#### [Data records]

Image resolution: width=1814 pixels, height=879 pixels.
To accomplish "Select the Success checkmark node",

==

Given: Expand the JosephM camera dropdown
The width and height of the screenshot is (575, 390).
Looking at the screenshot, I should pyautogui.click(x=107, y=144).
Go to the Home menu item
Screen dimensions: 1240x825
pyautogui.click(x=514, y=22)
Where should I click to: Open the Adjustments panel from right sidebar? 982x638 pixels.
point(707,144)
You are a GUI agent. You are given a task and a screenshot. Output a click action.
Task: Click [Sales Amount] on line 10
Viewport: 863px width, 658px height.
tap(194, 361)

* * *

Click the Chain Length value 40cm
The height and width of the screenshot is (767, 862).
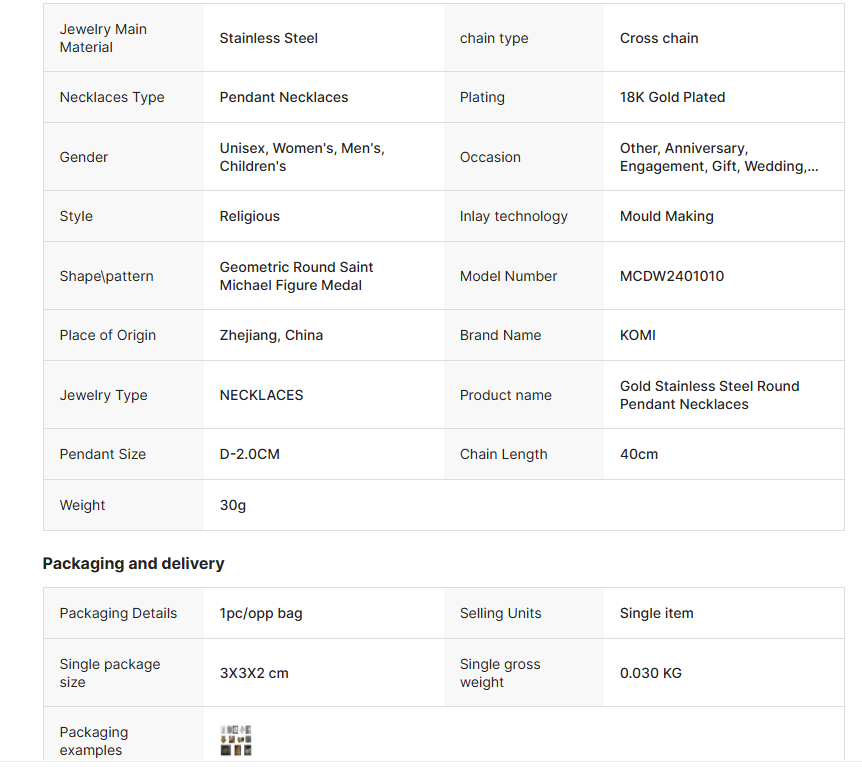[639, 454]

#### [Goal of the exercise]
Lines to set down from above: the line with "Image resolution: width=1814", the line with "the Success checkmark", and every line between, each exactly as written.

#### [Answer box]
Image resolution: width=1814 pixels, height=879 pixels.
To accomplish "Select the Success checkmark node",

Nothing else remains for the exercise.